▶ **Instruction a**:
Count the lines in the entries that contain the string "beside", treating case as significant, and give only the number.

In the past 18 months that the new owner has taken over, though, he's gone thru 3 office managers, and all the lapses in coding are really mucking up the reporting. I was hoping to get some good feedback showing how others do their books, so I could print it out and show to the new owner what the standard is, and why others do it. For background, I took a job managing the sales and marketing for him, after he bought me out. The only reason I really care is that I get complaints about profits, and there's no way for me to show him he needs improvement on production, if he's convinced it's all about the price the jobs are sold at. 

There's no way for me to check my numbers against his labor rates, if I don't get reports. Materials aren't too bad, I can check those on my own, but labor, not a chance.

▶ **Supplied entries**:
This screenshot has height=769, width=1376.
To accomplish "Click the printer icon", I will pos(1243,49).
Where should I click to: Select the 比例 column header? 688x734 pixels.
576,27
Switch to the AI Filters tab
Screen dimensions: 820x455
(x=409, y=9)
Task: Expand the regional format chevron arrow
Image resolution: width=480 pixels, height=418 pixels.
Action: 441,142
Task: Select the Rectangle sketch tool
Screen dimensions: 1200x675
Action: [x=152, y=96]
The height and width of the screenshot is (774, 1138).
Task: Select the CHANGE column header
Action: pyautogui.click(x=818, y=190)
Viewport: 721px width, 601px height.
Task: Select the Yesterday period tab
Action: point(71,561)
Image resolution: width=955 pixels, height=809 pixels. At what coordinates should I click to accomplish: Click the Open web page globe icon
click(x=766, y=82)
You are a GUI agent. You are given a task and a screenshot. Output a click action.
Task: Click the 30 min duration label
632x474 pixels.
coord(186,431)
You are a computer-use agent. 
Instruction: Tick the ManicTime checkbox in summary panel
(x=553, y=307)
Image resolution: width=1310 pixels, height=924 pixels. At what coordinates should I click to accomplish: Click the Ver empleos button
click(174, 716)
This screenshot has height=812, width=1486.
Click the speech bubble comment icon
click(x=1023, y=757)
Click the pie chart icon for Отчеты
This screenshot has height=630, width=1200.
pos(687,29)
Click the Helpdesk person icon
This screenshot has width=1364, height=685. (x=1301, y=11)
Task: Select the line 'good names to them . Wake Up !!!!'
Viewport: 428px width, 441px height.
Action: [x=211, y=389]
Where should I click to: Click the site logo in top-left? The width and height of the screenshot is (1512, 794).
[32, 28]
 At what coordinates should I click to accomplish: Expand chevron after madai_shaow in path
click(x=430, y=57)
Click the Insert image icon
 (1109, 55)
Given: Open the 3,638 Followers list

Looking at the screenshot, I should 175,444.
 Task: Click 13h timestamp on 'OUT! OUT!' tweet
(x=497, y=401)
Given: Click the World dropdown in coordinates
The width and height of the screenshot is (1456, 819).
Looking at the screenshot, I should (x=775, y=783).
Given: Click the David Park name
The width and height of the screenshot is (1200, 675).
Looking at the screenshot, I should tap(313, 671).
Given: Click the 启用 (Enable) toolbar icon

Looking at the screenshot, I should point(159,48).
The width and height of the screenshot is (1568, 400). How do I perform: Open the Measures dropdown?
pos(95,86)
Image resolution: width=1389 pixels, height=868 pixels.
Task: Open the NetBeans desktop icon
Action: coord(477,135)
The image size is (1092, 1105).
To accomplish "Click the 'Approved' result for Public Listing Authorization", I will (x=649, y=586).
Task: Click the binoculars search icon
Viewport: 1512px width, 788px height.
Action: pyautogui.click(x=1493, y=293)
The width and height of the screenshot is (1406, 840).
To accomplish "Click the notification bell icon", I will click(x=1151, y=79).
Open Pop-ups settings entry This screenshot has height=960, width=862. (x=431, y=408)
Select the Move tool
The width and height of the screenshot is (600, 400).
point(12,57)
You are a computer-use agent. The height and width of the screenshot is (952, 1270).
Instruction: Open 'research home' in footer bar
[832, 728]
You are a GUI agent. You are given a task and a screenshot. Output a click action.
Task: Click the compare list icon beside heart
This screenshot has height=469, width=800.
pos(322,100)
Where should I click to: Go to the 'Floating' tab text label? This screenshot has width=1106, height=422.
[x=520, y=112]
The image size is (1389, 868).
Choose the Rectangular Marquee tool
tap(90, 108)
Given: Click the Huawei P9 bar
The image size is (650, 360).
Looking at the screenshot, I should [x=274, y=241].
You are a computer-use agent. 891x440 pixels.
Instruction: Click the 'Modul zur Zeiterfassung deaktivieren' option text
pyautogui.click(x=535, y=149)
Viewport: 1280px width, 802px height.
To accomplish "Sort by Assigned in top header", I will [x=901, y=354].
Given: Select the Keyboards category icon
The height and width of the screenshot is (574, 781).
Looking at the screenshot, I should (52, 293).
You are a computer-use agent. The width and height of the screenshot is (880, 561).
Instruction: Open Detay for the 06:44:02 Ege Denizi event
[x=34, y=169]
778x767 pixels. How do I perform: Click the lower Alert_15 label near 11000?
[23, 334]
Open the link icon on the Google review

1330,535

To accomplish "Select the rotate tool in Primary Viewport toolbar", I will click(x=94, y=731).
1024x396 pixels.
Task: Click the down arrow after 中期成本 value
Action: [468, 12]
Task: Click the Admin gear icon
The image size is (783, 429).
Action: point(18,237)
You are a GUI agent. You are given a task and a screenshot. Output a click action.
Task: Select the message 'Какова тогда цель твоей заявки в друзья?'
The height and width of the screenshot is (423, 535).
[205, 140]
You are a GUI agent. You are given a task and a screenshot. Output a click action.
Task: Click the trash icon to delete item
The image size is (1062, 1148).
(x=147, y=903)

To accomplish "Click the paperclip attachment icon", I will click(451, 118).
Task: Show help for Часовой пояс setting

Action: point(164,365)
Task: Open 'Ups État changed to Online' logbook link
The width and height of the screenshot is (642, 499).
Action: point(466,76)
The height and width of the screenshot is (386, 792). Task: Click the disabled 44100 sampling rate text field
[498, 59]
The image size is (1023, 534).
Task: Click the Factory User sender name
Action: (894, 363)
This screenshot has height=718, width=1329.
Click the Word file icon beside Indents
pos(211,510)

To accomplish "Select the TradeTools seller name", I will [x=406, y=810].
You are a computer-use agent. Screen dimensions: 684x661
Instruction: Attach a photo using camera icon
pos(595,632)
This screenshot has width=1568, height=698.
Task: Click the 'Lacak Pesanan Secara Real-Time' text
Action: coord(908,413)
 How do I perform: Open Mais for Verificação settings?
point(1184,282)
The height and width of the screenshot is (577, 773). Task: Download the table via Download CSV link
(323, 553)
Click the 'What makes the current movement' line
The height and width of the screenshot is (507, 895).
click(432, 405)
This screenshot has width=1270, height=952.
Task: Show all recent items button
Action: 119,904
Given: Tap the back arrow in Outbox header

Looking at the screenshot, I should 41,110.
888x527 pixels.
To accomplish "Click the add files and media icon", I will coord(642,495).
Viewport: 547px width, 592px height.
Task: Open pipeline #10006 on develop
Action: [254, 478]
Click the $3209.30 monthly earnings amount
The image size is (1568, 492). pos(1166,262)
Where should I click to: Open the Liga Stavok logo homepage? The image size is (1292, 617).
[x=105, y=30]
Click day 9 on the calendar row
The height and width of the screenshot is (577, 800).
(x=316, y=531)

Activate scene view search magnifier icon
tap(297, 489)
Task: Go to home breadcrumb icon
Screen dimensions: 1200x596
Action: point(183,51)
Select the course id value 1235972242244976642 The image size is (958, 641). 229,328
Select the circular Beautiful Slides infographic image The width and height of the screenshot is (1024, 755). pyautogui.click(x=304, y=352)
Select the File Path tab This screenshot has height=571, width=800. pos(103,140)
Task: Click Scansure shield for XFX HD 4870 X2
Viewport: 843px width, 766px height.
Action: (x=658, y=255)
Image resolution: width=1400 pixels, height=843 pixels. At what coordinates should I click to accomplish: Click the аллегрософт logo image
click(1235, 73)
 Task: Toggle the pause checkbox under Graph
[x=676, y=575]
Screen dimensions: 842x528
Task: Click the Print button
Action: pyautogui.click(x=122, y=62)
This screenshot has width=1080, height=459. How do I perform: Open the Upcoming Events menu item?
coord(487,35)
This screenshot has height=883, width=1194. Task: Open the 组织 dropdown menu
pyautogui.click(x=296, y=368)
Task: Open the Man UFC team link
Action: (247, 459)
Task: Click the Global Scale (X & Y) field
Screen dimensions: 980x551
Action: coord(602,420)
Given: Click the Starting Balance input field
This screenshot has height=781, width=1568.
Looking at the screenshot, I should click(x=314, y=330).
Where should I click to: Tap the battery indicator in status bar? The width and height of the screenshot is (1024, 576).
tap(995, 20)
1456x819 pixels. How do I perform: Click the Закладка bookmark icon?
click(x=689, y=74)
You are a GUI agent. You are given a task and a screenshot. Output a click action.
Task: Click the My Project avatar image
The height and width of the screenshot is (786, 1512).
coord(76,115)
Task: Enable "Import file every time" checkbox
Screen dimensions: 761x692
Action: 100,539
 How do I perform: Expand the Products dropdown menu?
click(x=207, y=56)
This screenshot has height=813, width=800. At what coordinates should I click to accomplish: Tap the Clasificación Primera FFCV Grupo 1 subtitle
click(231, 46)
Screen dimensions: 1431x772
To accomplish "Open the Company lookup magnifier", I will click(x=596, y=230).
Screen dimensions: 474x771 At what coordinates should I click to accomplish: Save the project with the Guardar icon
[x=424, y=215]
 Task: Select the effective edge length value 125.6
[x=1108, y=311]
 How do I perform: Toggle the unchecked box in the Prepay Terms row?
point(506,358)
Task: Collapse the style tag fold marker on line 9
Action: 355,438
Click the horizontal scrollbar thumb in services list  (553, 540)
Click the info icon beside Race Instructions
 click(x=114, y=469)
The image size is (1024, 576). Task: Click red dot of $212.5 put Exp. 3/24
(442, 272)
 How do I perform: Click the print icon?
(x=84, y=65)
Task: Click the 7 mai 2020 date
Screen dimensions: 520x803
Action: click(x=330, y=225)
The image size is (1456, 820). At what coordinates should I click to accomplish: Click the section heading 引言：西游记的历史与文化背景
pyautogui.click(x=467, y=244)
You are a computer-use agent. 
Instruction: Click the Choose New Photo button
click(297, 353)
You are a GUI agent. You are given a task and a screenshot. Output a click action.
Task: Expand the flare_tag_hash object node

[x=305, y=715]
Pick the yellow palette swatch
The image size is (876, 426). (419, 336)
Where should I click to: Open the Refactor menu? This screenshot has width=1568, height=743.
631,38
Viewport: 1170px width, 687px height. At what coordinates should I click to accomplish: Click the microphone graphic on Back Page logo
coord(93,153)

▶ **Instruction b**:
Answer these questions from the post about the business's bookkeeping:
(i) How many office managers has the new owner gone through in the past 18 months?
(ii) What job did the writer take for the new owner?
(iii) Which costs can the writer check without getting reports?

▶ **Correct answer a**:
3

▶ **Correct answer b**:
(i) Three.
(ii) Managing the sales and marketing.
(iii) Materials.